Una questione di spazi
Non è possibile evadere la questione del tocco di Lubitsch, ma cerchiamo di parlarne evitando che diventi un cliché, un modo facile di raccontarne l’opera. Cos’è quel tocco? La leggerezza, il ritmo invidiabile, il passo svelto e preciso del racconto, l’umorismo aereo ma anche molto sensuale. Certo, ma non solo. Lo si coglie bene in Il ventaglio di Lady Windermere, uno dei suoi film più celebri che ha recentemente aperto Le giornate del cinema muto di Pordenone nella versione restaurata dal MOMA.
Datato 1925 e tratto dall’omonima pièce di Oscar Wilde (adattata da Julien Josephson con Maude Fulton ed Eric Locke alle didascalie), il film racconta di un gioco di equivoci e scandali che lega la Lady del titolo (May McAvoy) a sua madre (la splendida Irene Rich), una signora che dopo tanti anni vorrebbe conoscere sua figlia, rischiando però di destare scandali e rovinare famiglie.
Una commedia degli equivoci senza il lato umoristico, oppure un melodramma che alleggerisce gli elementi di pathos con l’ironia, Il ventaglio di Lady Windermere non sembra uno di quei film per cui Lubitsch è diventato famoso, dalle operette che lo hanno portato a viaggiare per gli USA fino alle commedie sofisticate di cui è maestro indiscusso (da Ninotchka a Vogliamo vivere e moltissime altre).

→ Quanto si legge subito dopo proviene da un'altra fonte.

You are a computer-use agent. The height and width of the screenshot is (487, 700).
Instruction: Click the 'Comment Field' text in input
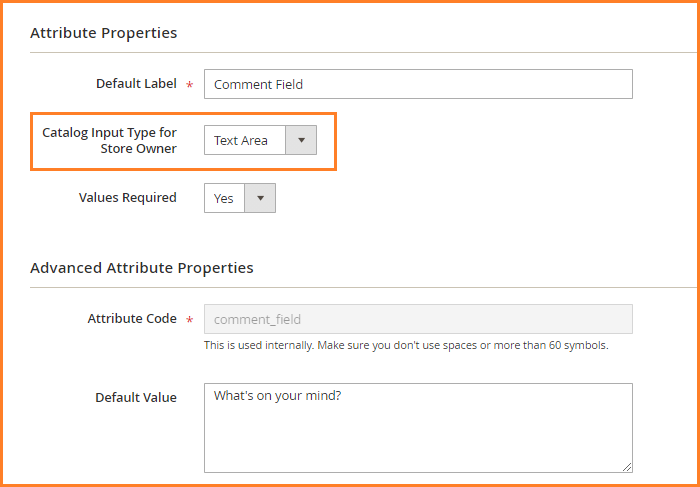pyautogui.click(x=258, y=85)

E forse proprio per questo sembra un film ideale a capire cosa sia in fondo quel tocco, lontani dalle zone di sicurezza con cui conosciamo il suo cinema, gli scambi di persona, gli intrecci raffinati, i magnifici dialoghi, l’incedere smaliziato. È una questione di sguardo: la costruzione del racconto e dei personaggi, e quindi della comunicazione con il pubblico, è tutta nella costruzione delle sue inquadrature, nel modo in cui fa interagire gli spazi della scena con i suoi attori, la messa in quadro diventa modernisticamente la descrizione di un mondo.

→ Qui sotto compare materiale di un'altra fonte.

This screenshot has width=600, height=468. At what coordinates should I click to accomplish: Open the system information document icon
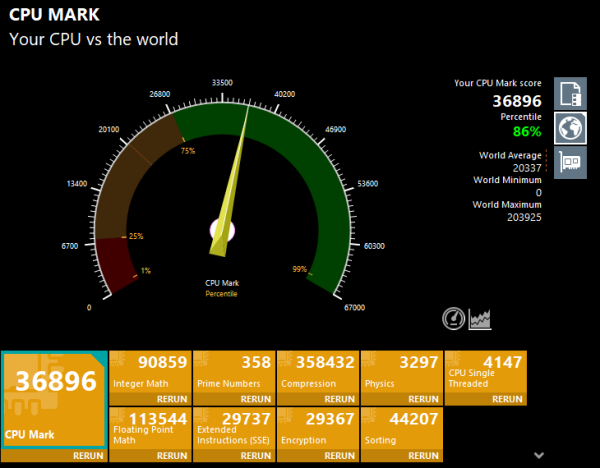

Lubitsch, assieme al suo direttore della fotografia Charles Van Enger, compone inquadrature in cui i personaggi sono sempre dentro riquadri, cornici, figure geometriche di cui cercano ripetutamente i bordi, come a voler evadere o al contrario prendersi tutto lo spazio possibile, sfruttando filmicamente anche i bordi dell’immagine che di solito lo spettatore tralascia, soprattutto in basso, usando da maestro i campi medi e lunghi; su questi bordi Lubitsch tesse la sua narrazione, li usa in senso espressivo per creare micro-gag (come con le tre signore pettegole) o per descrivere i rapporti dei personaggi, come quando Lady Windermere crede di vedere Mrs. Erlynne amoreggiare col marito da dietro una siepe o quando Lord Augustus pedina Erlynne e il mascherino riduce l’inquadratura rendendola verticale e stringendo i due personaggi. Il tocco quindi non è solo nella sensibilità del narratore, ma soprattutto nella verve inventiva del regista. Quella verve limpida e spesso geniale che portò Billy Wilder (che fu il maggiore degli allievi: basti vedere il modo in cui qui si ribaltano i benpensanti e i fuori casta) ad avere appeso nel suo ufficio un quadretto con su scritto: “Come lo farebbe Lubitsch?”.